Did you know: Alcohol Abuse & Alcoholism


Alcohol abuse is a pattern of drinking that is harmful to the drinker or others. The following situations, occurring repeatedly in a 12-month period, would be indicators of alcohol abuse:

  • Missing work or skipping child care responsibilities because of drinking
  • Drinking in situations that are dangerous, such as before or while driving
  • Being arrested for driving under the influence of alcohol or for hurting someone while drunk
  • Continuing to drink even though there are ongoing alcohol-related tensions with friends and family.
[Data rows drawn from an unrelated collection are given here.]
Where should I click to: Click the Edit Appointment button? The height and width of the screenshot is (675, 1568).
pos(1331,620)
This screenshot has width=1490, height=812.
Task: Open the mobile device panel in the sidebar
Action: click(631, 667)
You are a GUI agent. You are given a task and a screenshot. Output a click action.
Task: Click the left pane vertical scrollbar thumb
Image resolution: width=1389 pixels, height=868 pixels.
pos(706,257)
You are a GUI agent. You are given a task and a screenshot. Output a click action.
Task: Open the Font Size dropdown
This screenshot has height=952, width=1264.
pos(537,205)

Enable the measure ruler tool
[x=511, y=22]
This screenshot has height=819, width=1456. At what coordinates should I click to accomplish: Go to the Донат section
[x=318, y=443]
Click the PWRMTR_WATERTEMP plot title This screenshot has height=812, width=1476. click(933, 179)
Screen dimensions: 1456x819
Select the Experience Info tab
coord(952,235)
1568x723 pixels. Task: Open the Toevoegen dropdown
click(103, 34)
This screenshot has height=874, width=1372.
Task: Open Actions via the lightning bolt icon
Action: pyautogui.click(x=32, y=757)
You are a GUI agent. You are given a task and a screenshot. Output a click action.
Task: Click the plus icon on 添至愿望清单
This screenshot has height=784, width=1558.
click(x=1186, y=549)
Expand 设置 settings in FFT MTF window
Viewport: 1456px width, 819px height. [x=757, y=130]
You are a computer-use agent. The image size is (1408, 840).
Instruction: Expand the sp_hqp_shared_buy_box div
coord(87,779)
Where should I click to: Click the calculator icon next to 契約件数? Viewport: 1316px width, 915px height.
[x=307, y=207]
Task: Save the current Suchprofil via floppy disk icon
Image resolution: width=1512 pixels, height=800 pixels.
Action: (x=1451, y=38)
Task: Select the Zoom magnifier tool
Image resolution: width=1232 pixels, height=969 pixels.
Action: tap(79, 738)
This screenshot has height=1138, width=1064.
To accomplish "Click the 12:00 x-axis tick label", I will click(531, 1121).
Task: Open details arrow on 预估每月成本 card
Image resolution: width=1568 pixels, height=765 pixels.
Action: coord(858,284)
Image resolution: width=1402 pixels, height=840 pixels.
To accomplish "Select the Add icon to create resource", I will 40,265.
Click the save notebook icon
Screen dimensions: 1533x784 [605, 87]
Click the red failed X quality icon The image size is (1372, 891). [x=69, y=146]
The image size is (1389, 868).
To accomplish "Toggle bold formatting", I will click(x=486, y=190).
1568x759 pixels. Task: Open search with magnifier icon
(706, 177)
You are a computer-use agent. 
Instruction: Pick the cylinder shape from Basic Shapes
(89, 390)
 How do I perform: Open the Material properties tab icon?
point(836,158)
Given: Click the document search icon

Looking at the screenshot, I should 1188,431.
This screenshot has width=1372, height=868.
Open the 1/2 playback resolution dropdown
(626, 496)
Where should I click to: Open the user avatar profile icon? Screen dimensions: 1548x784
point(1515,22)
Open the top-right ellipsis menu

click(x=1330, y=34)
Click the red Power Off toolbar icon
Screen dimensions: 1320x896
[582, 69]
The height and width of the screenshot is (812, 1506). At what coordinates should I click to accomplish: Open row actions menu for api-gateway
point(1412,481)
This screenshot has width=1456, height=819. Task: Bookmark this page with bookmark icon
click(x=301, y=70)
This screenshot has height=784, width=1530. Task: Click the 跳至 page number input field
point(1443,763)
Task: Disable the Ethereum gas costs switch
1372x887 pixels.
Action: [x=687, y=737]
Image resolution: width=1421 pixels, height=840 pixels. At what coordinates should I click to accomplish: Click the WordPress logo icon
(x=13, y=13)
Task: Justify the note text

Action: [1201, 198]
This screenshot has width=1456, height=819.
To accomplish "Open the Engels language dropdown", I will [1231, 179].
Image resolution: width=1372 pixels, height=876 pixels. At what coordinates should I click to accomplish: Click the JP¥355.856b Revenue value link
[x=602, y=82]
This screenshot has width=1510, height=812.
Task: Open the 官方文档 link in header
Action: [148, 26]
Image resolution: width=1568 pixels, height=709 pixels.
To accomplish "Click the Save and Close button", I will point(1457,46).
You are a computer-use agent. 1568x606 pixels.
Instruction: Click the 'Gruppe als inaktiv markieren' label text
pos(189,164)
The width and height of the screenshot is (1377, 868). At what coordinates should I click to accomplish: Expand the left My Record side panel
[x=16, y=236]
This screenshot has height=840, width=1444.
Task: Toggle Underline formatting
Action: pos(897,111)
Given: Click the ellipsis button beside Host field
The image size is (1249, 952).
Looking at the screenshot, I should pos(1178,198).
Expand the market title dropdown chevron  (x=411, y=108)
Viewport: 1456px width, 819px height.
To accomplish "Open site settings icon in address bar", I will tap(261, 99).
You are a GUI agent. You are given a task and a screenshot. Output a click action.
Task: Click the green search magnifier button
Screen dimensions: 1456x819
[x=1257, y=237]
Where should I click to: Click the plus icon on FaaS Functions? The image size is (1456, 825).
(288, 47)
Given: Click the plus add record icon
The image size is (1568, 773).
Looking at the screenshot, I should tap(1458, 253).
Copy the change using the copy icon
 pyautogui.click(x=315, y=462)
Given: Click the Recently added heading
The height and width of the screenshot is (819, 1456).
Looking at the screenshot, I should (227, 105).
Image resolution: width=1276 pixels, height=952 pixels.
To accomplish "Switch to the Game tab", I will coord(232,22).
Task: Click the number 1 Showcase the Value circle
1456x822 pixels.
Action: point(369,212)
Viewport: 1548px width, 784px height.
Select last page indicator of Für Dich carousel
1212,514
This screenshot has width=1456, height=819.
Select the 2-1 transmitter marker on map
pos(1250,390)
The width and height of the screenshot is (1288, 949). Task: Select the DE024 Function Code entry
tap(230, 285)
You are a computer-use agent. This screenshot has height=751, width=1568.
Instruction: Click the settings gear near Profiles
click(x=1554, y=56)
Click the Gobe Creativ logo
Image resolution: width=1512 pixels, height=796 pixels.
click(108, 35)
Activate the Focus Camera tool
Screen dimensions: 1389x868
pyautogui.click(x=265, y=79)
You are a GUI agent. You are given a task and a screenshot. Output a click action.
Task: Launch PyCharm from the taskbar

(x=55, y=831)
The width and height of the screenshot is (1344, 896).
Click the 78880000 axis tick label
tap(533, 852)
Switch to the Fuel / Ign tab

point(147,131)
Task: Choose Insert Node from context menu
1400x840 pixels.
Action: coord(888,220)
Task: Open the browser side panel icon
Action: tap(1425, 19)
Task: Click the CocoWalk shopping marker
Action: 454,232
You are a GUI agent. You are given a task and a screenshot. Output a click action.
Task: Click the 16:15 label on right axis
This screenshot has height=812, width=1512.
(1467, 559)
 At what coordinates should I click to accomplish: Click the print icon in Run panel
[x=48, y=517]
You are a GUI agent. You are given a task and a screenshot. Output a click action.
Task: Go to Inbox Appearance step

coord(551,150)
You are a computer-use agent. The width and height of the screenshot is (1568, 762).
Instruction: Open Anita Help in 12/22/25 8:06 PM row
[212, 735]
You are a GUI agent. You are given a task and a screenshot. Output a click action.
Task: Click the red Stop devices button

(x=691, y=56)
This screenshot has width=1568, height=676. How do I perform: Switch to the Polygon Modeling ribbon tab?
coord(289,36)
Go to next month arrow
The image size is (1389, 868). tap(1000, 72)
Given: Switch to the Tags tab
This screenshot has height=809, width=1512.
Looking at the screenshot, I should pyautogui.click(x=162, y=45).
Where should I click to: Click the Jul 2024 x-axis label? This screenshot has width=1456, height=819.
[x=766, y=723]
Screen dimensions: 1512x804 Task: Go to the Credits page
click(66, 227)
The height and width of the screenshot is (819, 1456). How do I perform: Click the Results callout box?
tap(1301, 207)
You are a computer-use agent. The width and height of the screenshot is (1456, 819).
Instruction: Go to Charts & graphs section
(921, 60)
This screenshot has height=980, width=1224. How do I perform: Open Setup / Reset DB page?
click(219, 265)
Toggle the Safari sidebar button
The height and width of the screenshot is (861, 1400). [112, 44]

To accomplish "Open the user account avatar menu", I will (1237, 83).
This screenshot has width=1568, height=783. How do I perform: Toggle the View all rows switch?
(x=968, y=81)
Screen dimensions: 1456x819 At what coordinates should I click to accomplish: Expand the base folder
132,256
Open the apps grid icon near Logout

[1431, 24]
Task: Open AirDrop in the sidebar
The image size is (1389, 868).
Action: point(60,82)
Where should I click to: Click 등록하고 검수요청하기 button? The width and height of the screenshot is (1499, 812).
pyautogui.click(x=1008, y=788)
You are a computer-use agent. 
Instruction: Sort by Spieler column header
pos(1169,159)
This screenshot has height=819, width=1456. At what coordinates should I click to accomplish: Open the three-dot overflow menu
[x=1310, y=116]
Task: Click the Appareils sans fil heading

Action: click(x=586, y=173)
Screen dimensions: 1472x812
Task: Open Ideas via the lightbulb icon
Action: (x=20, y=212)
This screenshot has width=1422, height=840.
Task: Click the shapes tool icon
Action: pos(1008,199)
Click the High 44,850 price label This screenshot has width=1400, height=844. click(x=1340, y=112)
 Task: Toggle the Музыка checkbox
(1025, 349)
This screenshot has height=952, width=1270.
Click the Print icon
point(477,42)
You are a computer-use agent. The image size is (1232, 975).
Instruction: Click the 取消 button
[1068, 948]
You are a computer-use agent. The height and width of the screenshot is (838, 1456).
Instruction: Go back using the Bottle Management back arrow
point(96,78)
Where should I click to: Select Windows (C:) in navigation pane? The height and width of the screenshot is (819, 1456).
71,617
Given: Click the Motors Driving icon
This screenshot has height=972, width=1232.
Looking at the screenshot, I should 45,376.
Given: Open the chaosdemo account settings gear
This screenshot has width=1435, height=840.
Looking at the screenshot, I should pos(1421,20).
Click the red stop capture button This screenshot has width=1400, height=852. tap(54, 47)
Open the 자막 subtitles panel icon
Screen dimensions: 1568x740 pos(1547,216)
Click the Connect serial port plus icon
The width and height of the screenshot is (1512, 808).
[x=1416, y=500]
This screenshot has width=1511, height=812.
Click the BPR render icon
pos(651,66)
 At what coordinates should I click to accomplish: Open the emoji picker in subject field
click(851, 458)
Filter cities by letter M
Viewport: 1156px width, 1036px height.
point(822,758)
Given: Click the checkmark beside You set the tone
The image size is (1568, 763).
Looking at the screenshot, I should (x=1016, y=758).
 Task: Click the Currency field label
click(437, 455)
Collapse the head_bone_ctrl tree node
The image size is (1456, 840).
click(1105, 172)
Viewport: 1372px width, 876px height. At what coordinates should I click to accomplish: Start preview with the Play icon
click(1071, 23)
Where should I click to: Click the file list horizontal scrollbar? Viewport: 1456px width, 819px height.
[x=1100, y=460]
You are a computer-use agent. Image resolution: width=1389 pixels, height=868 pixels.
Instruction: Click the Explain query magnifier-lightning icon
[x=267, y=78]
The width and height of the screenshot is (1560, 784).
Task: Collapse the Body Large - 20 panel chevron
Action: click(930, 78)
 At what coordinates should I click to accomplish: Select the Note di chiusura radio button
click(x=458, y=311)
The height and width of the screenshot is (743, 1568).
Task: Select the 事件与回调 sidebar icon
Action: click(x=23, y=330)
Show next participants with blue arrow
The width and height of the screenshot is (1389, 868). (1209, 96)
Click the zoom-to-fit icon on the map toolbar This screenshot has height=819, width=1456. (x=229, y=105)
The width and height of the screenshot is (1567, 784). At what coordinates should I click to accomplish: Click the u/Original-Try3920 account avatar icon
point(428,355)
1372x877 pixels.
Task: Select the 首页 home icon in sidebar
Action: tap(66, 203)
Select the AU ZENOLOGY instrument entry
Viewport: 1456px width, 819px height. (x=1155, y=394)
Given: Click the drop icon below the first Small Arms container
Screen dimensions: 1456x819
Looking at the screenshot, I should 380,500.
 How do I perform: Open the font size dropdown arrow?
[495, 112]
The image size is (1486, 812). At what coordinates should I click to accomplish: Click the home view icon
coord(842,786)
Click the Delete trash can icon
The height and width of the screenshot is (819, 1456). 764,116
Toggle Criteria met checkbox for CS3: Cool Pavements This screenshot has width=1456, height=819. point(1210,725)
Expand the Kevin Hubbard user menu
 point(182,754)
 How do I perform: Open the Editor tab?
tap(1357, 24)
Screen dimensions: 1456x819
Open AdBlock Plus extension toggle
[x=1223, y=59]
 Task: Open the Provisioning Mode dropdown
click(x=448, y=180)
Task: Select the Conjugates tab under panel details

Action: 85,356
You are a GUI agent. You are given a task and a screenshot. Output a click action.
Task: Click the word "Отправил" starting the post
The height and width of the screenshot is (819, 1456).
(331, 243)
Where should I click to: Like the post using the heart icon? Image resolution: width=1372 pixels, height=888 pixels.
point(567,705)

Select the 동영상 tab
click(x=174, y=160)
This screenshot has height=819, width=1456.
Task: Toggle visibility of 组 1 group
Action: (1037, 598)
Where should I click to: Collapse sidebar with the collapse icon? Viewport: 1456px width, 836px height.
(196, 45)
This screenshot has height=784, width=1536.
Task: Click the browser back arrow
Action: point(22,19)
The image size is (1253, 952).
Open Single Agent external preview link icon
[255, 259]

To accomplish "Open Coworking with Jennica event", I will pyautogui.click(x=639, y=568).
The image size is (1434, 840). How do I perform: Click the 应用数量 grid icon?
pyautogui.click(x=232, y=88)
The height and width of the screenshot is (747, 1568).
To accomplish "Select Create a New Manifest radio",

Alcoholism or alcohol dependence is a disease. It is chronic, or lifelong, and it can be both progressive and life threatening. Alcoholism is based in the brain. Alcohol’s short-term effects on the brain are what cause someone to feel high, relaxed, or sleepy after drinking. In some people, alcohol’s long-term effects can change the way the brain reacts to alcohol, so that the urge to drink can be as compelling as the hunger for food. Both a person’s genetic makeup and his or her environment contribute to the risk for alcoholism. The following are some of the typical characteristics of alcoholism:

  • Craving: a strong need, or compulsion, to drink
  • Loss of control: the inability to stop drinking once a person has begun
  • Physical dependence: withdrawal symptoms, such as nausea, sweating, shakiness, and anxiety, when alcohol use is stopped after a period of heavy drinking
  • Tolerance: the need for increasing amounts of alcohol to get “high.”